My best thinking happens when my body is engaged in meaningful movement while outside. Not too many minutes ago I was moving firewood and checking on the state of our greenhouses after a big snow thaw that happened last night. At first I was entertained by thoughts of what it was I was going to make for dinner. My thoughts then drifted over to the podcast I listened to on the way home from our delivery run today; an interview with Isabel Wilkerson caused me to ask, what does it mean to be a neighbor? A deeper chain of thought started to mesh together questions of food, culture, and spirit… and my ultimate question of, how can I learn how to ask better questions?

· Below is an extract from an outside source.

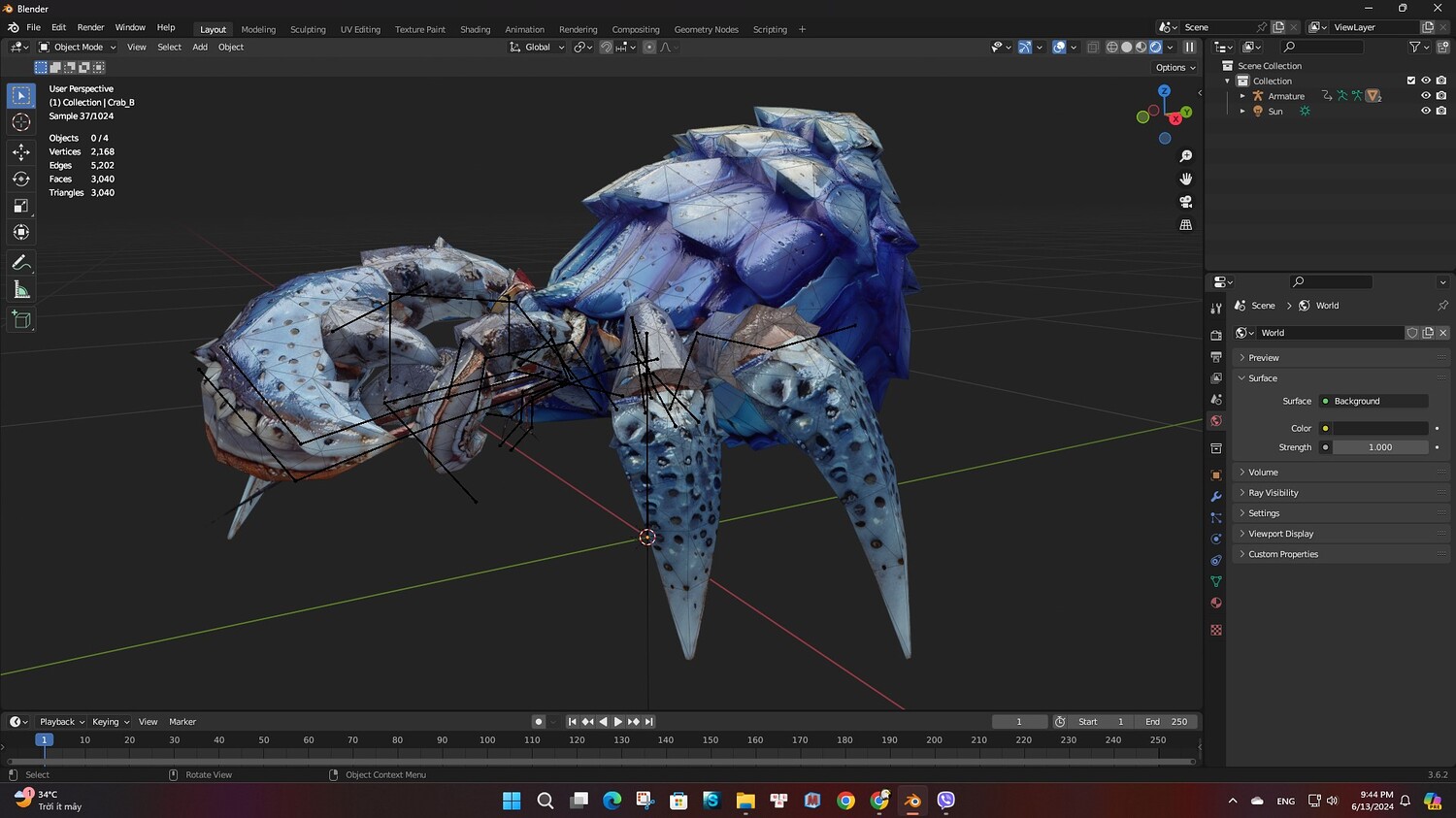The image size is (1456, 818).
Task: Click the World Color swatch
Action: click(1380, 428)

How can I put myself as deeply in this community as a neighbor, as a farmer, as a human, as possible?
How can we further the value of empathy through the production and sharing of food?
This chain of random thought process, happening while moving, is a pretty clear window of who I am as the person who’ll perhaps infuse this energy into your food, or as your potential employer.

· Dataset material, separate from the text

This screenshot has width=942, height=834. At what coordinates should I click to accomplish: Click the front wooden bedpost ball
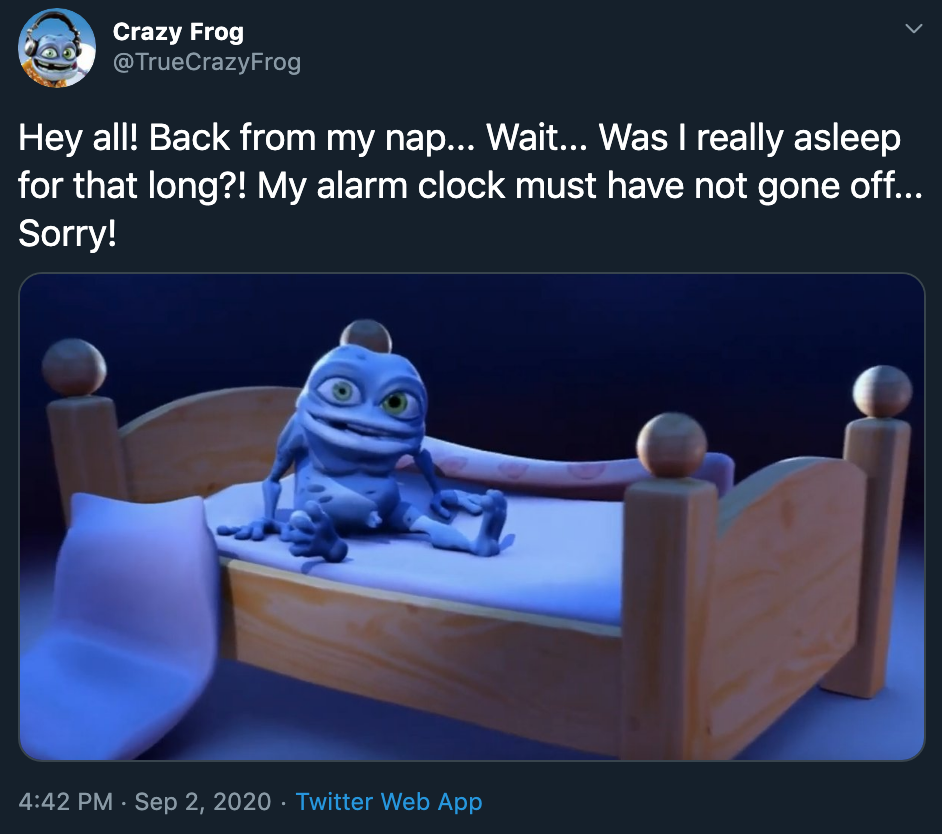[671, 445]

Ultimately, raising Certified Organic produce has been both a vice
and a tool to allow me to be in the world in the ways that I want. For
those interested in a shorter conversation, I often use two different
analogies to describe who I am as a farmer.
1. Raising food can be the perfect metaphor to have conversations related to my humanitarian and environmental ideals. – And – My Piscean mind and liberal arts background is well fed by the diversity that organic farming requires.

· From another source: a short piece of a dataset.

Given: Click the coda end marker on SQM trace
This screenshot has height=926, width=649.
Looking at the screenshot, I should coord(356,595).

2. My younger self was best known as a competitive long distance athlete. The endurance, mentally and physically, of small scale organic farming brings on it’s own set of endorphins that apparently I’m addicted to.
The more traditional biography down and dirty:
• I’m a Maine native that left for college (not agriculture related) and then quickly returned to this beautiful state. I’ve been farming nearly full time since literally the day after I graduated.
• Dandelion Spring Farm planted it’s first seeds as my sole-proprietorship business in 2002. She’s been growing ever since.
• Dandelion Spring has always existed in the Midcoast of Maine, primarily on leased land.
• We’ve bounced through a few different CSA styles, and had a pretty consistent focus on 50% retail and 50% wholesale markets for many years.
• I continue to be the sole-proprietor of Dandelion Spring, but the management is shared between myself and the fantastic crew who works here. The food we sell is a testament to many hard working hands and minds.
• We are setting diverse, deep, and organic roots in Bowdoinham, Maine. We are proud to have an agricultural easement on our property held by Maine Farmland Trust (farmland forever!).
When I’m not farming you can probably find me cross country skiing, trying to exhaust a young border collie, or staring at a project in my old house, that ultimately will become a repair with a learning curve. The end result of all of those options will be my making a big dinner, perhaps pie, and feeling excited to grow more food for all of us.
I truly look forward to seeing all of you at market soon.